Le printemps est là, si, si… Au-dessus des forêts, les nuages semblent brouter les jeunes bourgeons, comme d’énormes moutons affamés. Et que voit-on dans l’herbe fraîche et haute des prairies ? La multitude étoilée du jaune pissenlit !
Voilà bien une fleur dont personne jamais ne parle : ni le poète, ni le peintre, ni les amoureux, ni les jardiniers. Trop peuple, sans doute, un peu voyou sur les bords, le pissenlit. Ah ! Chantez-moi le primevère modeste et timide, le fragile coucou des fossés, le bouton d’or délicat des champs, la violette cachée… mais le pissenlit, pouah !
Pourtant à cette époque, il émaille les prés de ses milliers d’étincelles d’or, fermé le matin, s’ouvrant au jour pour se refermer le soir venu. C’est la touche de couleur vive dans le pastel du printemps.
Alors, réparons cette injustice, réhabilitons la fleur ignorée,
chantons la beauté enfin reconnue de la plus roturière de nos plantes.
Le Pissenlit, dans ses nombreuses variétés, possède comme tout un chacun un joli nom latin.
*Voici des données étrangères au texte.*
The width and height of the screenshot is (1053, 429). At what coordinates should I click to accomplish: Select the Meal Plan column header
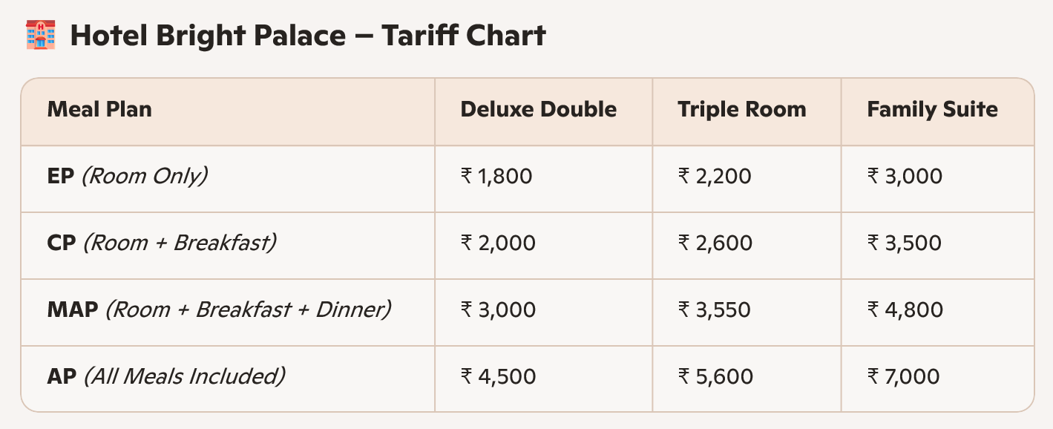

Eh oui, toutes les plantes en ont un et le pissenlit ne déroge pas à cette savante pratique. Pour lui c’est le "Taraxacum". On l’appelle aussi "Dent-de-lion", du fait de la forme dentelée de ses feuilles. Ce "dent-de-lion" a donné sa tournure au nom anglais désignant le pissenlit : "dandelion". Et pour ce qui est du vocable français pissenlit il fait référence quant à lui aux propriétés diurétiques de la plante (et ce n’est pas un jeu de mots). N’est-ce pas merveilleux ?
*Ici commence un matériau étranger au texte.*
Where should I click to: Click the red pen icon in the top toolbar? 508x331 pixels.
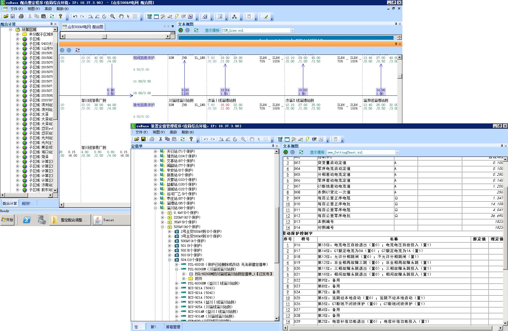click(x=266, y=16)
En cuisine, on sert volontiers cette plante sauvage en salade. Elle peut également, cuite, remplacer les épinards ou venir en complément de certaines soupes. Mais qui sait que ses fleurs en bouton peuvent remplacer les pointes d’asperges et que ses racines convenablement grillées sont un substitut au café ? C’est vrai que quand on évoque les racines, on pense plutôt à la fameuse expression, très imagée, "manger les pissenlits par la racine", c’est-à-dire être mort et enterré.

Sa fleur égaie nos paysages, mais on devrait dire "ses" fleurs.
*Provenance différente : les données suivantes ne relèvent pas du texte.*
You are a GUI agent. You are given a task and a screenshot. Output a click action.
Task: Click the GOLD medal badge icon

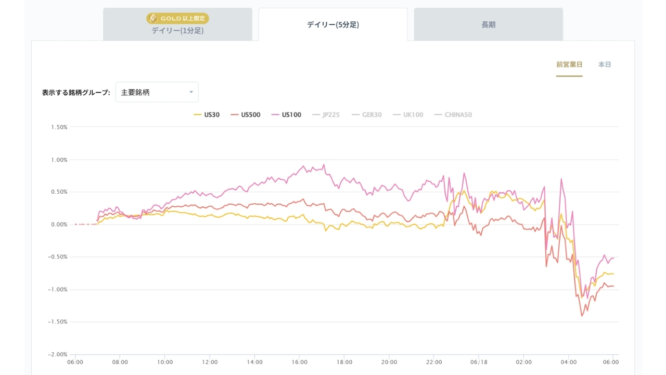coord(153,18)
En effet, la fleur du pissenlit est en fait un bouquet de plusieurs centaines de fleurs minuscules (ce qu’on prend pour les pétales) réunies dans un réceptacle unique (nom scientifique : capitule).

D’ailleurs, quand "la" fleur monte à graine, chacune de ces fleurs donne une petite graine avec son petit parachute, l’ensemble formant cette boule duveteuse et fragile immortalisée par les éditions Larousse ("je sème à tout vent"). 

Portées par la brise, certaines de ces graines peuvent parcourir jusqu’à 10 kilomètres… ceci explique que les pissenlits, on en trouve partout et c’est magnifique, non ?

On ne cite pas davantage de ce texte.